All ribs connect to the body of the vertebra and to a bone on the side of the vertebrae called the transverse process, and sometimes to the disks. The joints are stabilised by ligaments and muscles. There are muscles found between the ribs and there are many muscles overlaying the ribs. There is also a nerve between each rib, which extends from the spine to the sternum along the course of the rib. All of these tissues can be damaged by a rib injury.
Rib pain has been given many names, costochondritis, intercostal neuritis, inter-costal muscle injury or costo-transverse sprain to mention a few.
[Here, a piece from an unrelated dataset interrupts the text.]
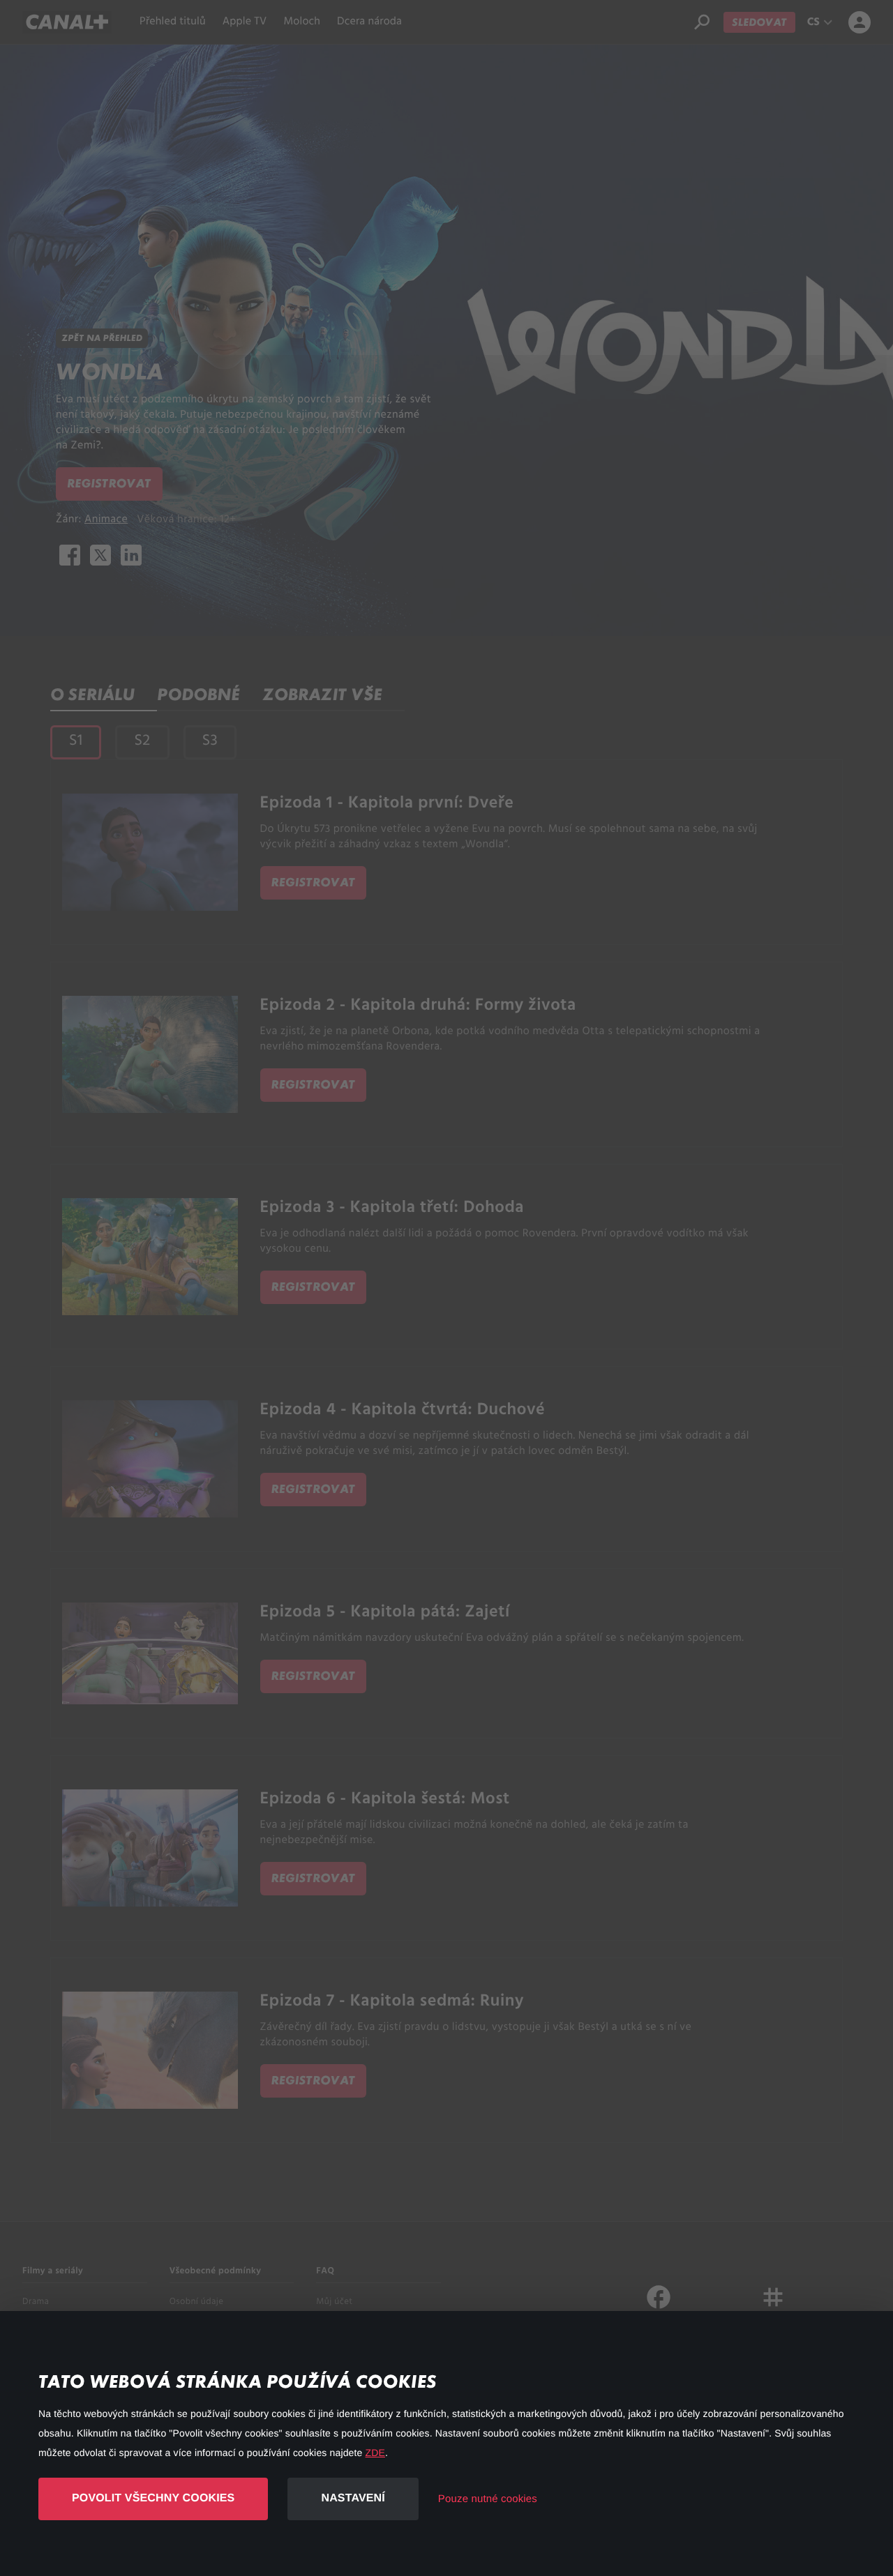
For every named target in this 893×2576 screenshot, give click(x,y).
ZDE (375, 2452)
Chronic, longstanding Rib Pain
In most cases rib pain can be corrected with swift diagnosis and treatment. However, for some people the pain can become recurring and ongoing, and for these people the problem can be a source of great frustration. Sometimes, when we see them they have often had a number of chronic pain interventions such as long term anti-inflammatories and painkillers, spinal facet and rib joint injections (cortico-steroids), which often gives only short-term relief.
People who have had rib pain for a long time there are other indicators such as a slouched posture with forward drawn shoulders. In our experience we often find that the pain is located at the apex of the curvature of the mid back (kyphosis) or if you have a scoliosis. It makes sense for us since that is the point under most load and strain, making the muscles fatigue resulting in chronic strain of the supporting ligaments. This is often seen in people who are generally unfit with:
- poor thoracic core muscles
- increased thoracic curvature (kyphosis)
- sedentary occupations
- women with large breasts
- people who carry loads for prolonged times
To help these patients in the long term, apart from treating the underlying spinal problem with specific mobilisation and manipulation, it is extremely important to address the postural problem and core muscle weakness.